### TASK DESCRIPTION
For this exercise, repeat the listing below from its first line through the line containing "Image resolution: width=362", exactly as written.

### DATA FOR THIS EXERCISE
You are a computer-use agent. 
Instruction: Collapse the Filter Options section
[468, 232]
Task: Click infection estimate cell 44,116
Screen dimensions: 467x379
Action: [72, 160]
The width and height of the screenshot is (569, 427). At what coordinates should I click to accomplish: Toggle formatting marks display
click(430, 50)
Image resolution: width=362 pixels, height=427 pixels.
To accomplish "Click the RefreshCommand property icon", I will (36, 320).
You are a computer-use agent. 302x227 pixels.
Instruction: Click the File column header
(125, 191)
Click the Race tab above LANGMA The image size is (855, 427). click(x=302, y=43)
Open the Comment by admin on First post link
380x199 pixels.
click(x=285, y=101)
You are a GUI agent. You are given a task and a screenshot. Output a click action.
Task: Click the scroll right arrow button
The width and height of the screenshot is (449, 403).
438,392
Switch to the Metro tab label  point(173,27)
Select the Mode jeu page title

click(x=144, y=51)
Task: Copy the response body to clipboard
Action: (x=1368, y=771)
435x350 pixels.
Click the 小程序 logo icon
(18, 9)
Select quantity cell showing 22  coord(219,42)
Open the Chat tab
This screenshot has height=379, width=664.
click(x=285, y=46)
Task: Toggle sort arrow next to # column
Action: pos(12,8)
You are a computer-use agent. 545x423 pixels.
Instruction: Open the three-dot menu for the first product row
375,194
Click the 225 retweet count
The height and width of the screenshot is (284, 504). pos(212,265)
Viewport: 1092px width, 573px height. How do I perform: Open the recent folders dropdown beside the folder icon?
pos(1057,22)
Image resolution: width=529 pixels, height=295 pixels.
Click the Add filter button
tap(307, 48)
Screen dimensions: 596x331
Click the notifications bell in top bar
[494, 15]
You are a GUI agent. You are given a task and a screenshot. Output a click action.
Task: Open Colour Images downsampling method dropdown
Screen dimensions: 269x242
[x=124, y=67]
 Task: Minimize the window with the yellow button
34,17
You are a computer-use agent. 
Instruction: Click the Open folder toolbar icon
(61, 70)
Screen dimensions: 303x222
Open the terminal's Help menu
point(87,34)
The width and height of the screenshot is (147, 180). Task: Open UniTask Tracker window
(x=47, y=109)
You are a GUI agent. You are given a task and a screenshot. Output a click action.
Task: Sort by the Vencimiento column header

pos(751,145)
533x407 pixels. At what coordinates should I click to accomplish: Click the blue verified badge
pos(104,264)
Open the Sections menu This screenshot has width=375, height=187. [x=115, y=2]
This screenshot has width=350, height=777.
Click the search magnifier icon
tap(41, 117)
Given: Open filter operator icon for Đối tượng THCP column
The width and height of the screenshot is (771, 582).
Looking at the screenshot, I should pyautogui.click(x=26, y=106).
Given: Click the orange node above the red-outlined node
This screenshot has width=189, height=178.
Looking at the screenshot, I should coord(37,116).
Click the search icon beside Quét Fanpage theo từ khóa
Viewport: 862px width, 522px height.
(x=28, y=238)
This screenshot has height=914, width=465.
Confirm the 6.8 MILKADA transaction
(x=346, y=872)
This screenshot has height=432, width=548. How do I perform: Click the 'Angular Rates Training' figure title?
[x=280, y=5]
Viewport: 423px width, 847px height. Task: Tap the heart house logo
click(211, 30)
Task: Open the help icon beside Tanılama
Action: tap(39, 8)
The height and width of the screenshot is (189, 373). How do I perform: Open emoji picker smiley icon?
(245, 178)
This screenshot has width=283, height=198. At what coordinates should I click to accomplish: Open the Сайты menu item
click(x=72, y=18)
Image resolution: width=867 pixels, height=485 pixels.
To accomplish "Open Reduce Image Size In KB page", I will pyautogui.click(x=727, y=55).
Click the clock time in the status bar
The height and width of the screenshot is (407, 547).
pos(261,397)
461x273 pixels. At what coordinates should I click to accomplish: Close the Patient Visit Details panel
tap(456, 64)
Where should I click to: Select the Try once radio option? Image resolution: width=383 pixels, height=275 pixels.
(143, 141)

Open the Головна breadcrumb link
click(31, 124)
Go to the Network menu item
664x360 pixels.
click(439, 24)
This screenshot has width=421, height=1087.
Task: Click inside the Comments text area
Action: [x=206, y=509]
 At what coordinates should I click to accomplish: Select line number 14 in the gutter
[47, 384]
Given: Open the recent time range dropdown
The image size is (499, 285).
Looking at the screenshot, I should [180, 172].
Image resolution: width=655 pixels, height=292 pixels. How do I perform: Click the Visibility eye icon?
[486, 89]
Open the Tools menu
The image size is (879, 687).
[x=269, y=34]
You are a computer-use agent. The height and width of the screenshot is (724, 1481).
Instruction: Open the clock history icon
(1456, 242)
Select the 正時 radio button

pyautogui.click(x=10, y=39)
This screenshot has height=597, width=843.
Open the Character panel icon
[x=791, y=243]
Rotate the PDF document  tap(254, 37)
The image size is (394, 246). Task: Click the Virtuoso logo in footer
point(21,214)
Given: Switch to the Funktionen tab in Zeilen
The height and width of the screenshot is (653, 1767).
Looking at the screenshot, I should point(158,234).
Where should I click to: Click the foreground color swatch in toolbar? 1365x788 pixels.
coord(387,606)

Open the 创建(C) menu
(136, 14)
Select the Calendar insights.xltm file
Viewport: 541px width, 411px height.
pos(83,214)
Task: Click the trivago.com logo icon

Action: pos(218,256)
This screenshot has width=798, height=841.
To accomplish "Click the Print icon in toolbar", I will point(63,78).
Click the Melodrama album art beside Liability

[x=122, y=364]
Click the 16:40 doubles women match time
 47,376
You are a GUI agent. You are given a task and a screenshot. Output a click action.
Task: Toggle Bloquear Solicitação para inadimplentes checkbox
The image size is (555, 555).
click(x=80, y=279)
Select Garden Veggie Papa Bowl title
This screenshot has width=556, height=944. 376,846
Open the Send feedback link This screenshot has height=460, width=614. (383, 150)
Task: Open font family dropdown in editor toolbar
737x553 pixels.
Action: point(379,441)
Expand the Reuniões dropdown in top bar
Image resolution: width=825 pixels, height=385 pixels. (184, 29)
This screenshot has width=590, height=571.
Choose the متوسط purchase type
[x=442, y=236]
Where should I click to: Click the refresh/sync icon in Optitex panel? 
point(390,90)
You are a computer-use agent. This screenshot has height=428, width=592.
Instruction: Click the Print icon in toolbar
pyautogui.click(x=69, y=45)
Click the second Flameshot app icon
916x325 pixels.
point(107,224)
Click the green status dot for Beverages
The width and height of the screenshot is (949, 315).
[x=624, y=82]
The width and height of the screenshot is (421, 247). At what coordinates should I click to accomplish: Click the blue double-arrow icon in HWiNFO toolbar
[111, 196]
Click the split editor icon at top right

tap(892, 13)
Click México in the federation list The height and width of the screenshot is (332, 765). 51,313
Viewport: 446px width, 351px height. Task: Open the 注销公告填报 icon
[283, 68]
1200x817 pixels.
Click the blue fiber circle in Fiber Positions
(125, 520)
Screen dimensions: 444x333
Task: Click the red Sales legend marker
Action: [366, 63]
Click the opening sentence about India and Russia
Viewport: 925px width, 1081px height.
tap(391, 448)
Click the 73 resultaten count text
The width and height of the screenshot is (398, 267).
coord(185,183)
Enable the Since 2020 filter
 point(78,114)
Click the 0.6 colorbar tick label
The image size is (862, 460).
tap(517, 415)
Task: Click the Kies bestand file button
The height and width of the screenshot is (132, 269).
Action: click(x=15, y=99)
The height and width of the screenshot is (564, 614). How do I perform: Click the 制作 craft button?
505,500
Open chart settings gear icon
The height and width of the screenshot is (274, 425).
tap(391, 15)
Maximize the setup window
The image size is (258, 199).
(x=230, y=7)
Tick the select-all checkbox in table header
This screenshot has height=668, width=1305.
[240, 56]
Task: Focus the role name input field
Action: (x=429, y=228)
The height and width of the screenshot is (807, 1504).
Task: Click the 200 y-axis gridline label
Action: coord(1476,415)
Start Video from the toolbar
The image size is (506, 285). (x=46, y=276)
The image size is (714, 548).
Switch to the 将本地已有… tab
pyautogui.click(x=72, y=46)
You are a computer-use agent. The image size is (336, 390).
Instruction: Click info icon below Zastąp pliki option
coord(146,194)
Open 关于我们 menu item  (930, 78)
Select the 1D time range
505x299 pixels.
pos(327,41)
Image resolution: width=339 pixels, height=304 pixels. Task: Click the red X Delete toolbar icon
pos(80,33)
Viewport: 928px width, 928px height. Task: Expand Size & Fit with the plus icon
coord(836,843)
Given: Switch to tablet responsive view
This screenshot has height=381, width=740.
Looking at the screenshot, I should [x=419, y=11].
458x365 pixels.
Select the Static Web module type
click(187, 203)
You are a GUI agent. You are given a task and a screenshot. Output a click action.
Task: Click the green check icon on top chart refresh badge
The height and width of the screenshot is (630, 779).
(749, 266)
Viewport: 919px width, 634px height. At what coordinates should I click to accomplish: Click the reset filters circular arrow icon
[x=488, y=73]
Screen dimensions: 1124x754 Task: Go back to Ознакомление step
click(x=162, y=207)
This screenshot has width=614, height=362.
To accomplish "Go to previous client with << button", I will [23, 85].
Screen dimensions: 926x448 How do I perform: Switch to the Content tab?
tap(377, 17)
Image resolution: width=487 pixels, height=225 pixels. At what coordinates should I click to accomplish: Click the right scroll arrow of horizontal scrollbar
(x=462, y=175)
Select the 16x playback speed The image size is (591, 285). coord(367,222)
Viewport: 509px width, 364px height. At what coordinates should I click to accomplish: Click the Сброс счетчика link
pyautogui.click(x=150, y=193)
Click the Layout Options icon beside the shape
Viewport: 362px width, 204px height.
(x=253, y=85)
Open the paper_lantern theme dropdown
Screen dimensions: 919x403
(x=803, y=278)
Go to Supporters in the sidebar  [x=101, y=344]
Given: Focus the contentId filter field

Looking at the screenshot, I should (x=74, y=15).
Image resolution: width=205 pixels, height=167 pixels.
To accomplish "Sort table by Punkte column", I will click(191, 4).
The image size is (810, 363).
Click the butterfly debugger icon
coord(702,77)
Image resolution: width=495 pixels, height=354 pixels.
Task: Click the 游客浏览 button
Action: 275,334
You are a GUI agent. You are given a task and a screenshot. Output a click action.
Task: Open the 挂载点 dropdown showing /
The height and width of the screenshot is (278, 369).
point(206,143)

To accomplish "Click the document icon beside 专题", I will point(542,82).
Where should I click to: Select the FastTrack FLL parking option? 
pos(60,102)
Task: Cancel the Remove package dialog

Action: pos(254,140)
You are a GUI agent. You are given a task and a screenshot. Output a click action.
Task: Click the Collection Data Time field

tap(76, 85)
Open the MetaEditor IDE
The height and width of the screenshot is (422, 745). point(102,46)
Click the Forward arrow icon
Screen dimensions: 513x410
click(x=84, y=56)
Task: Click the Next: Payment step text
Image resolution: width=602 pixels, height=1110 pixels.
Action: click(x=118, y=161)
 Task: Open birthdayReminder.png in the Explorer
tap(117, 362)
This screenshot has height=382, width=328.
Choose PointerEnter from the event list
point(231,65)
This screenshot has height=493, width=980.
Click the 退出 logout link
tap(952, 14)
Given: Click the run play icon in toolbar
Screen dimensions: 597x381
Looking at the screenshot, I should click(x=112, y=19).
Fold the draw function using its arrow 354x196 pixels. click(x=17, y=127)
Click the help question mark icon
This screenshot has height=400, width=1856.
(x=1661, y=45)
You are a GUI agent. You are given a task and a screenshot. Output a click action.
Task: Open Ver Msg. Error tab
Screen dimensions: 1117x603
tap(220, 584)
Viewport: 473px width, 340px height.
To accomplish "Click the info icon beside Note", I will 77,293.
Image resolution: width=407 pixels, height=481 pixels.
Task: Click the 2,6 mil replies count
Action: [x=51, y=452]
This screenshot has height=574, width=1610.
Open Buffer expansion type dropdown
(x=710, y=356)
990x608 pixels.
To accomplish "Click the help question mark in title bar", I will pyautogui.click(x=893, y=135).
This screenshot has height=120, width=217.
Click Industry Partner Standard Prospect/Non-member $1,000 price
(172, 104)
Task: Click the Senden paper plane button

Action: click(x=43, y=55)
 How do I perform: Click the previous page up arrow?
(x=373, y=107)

### OUTPUT FOR THIS EXERCISE
You are a computer-use agent. 
Instruction: Collapse the Filter Options section
[468, 232]
Task: Click infection estimate cell 44,116
Screen dimensions: 467x379
Action: [72, 160]
The width and height of the screenshot is (569, 427). At what coordinates should I click to accomplish: Toggle formatting marks display
click(430, 50)
Image resolution: width=362 pixels, height=427 pixels.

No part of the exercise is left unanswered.